* **Task to carry out**
Give back only the lines from the one with "Task: Click the" through the last line of the data, exactly as they appear.
Records provided section start
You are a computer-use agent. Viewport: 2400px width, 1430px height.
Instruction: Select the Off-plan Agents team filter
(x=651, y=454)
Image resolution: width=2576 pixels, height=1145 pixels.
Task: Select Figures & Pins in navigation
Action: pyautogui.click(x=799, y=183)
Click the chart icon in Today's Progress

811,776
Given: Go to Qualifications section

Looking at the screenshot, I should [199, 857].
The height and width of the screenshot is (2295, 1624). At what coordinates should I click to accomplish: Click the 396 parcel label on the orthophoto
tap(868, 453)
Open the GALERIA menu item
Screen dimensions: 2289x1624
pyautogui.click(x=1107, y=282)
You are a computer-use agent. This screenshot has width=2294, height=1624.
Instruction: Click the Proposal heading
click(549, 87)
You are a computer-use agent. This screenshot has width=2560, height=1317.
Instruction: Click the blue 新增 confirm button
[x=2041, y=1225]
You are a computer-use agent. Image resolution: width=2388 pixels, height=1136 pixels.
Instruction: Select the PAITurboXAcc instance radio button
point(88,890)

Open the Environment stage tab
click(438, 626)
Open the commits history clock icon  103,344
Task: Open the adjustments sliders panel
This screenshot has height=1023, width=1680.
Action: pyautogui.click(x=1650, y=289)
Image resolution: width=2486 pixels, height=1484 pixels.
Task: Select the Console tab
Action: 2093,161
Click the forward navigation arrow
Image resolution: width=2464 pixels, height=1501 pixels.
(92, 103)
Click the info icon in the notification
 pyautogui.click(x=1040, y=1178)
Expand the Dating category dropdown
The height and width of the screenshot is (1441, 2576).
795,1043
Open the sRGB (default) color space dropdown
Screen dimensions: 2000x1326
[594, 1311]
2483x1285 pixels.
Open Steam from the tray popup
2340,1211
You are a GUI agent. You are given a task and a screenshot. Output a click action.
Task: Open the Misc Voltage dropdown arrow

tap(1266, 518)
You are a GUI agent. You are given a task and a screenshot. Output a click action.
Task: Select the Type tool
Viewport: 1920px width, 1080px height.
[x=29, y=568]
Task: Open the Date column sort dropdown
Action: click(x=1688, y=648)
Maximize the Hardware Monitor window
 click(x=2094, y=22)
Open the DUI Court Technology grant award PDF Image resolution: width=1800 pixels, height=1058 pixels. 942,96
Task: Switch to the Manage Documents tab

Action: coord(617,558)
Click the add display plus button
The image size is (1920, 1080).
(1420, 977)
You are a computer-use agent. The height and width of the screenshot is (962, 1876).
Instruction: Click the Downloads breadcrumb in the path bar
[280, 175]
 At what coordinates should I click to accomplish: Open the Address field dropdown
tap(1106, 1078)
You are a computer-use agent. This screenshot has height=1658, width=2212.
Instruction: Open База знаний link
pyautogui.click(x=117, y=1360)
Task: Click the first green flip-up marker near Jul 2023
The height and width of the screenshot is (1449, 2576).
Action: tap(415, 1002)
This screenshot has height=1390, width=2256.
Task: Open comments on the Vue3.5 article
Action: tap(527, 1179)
Records provided section end
* **Your response**
Task: Click the first green flip-up marker near Jul 2023
The height and width of the screenshot is (1449, 2576).
Action: tap(415, 1002)
This screenshot has height=1390, width=2256.
Task: Open comments on the Vue3.5 article
Action: tap(527, 1179)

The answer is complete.